SUPPLIED PASSAGE>
_ _ _ _

The memoirs by Menachem Begin and Samuel Katz were most helpful with the top-down organization, while Zipporah Porath's Letters from Jerusalem and Daniel Spicehandler's Let My Right Hand Wither were key to understanding the obligations and dangers faced by street-level operatives. New recruits like Brand had to trust their contacts and follow orders implicitly. They were used to both vulnerability and secrecy, having already lived double lives as prisoners.
The King David hotel bombing is often described as a pivotal act in the founding of the state of Israel and yet it is clearly an act of terrorism. How can we understand similar contemporary acts of terrorism now? Has the lens through which we view terrorist attacks shifted or have the nature of the attacks themselves changed?
Certainly post 9-11, the lens through which we in the U.S. view political violence has changed, though it seems we also now recognize institutional political violence (apartheid, for example, or the Chinese occupation of Tibet, or the persecution of the Kurds and the Iraqi Shiite majority by the Baathist Sunnis). The question of when political violence - including war - is legitimate remains open, as do our ideas of what constitutes a soft or hard target, a notion which has become even more complicated with the advent of cyber attacks and cyber surveillance. From what root does an act of political violence come, and what ultimate effect does it have? The King David bombing, while widely decried, helped convince the British they should leave Palestine. It's hard to imagine that response from a world power nowadays, and yet the U.S. recently pulled out of Iraq due, in part, to continued attacks by insurgents. If some of the elements have changed, the frame of the problem remains essentially the same. In a world where there will always be contested territory, what constitutes a legitimate claim, what constitutes a legitimate protest, and is there hope of compromise?

_ _ _ _

RECORD SET>

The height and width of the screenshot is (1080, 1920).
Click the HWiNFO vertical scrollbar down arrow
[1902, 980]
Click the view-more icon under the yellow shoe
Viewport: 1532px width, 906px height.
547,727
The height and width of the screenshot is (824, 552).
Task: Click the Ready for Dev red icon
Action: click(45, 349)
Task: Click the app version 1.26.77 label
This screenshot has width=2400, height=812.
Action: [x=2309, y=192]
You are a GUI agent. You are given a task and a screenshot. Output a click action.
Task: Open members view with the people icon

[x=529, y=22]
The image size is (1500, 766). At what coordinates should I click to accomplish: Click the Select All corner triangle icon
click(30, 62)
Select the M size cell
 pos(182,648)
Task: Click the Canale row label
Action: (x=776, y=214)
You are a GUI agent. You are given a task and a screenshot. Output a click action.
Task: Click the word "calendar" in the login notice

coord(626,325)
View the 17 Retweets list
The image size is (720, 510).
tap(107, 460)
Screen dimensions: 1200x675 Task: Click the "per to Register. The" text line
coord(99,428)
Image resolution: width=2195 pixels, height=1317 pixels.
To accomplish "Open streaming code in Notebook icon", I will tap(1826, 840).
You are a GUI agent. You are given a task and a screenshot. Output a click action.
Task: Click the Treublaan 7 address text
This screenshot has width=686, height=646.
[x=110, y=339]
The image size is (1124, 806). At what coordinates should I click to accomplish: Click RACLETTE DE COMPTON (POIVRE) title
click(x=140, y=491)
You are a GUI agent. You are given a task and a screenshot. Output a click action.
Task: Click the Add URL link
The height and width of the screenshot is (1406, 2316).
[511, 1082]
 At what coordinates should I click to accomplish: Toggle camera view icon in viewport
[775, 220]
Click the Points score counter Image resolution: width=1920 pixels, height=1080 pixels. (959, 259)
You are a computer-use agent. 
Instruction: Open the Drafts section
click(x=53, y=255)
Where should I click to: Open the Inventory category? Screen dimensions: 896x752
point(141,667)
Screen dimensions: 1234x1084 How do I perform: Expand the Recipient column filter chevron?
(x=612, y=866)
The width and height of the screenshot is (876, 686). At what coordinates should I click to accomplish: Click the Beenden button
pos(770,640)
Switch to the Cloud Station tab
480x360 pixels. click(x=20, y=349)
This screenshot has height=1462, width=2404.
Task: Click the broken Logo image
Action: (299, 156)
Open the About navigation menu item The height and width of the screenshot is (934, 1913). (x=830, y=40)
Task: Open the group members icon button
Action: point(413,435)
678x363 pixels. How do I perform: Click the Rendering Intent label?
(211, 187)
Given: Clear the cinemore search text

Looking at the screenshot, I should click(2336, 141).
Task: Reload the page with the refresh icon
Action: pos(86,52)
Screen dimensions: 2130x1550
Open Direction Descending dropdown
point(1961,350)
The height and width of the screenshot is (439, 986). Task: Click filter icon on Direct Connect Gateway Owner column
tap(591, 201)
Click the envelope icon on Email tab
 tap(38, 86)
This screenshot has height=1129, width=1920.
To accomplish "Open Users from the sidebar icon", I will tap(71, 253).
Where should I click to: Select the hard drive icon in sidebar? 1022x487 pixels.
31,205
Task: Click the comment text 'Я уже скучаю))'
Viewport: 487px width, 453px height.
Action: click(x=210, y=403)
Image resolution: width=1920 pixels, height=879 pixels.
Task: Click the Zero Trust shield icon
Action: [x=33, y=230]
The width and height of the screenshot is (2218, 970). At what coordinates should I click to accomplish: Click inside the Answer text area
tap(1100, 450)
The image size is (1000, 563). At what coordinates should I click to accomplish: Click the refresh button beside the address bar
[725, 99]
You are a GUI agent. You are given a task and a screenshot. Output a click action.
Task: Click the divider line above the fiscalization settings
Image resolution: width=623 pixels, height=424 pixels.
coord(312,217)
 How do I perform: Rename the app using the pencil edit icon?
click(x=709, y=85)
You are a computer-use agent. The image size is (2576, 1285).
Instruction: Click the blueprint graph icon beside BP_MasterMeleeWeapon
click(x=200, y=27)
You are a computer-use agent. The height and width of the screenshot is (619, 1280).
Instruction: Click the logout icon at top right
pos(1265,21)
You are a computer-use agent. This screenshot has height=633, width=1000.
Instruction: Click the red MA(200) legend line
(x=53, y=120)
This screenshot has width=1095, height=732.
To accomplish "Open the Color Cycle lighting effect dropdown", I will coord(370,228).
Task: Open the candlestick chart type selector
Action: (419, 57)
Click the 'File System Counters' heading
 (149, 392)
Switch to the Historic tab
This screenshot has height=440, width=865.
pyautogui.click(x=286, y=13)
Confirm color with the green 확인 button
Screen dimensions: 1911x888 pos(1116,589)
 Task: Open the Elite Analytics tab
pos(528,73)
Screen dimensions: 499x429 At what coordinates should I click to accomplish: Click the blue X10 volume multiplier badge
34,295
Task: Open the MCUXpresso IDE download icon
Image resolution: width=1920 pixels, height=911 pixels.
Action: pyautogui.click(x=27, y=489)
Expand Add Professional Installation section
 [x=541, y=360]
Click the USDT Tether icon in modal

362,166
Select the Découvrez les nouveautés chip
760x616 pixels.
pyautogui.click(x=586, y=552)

_ _ _ _

PROBLEM SET>
#1 According to the passage on the King David hotel bombing, what did the bombing help convince the British to do?
#2 Copy the passage on the King David hotel bombing from "The memoirs by" up to and including "lives as prisoners.", renaming "operatives" as "agents".

ANSWERS TO THE EXERCISE>
#1 Leave Palestine.

#2
The memoirs by Menachem Begin and Samuel Katz were most helpful with the top-down organization, while Zipporah Porath's Letters from Jerusalem and Daniel Spicehandler's Let My Right Hand Wither were key to understanding the obligations and dangers faced by street-level agents. New recruits like Brand had to trust their contacts and follow orders implicitly. They were used to both vulnerability and secrecy, having already lived double lives as prisoners.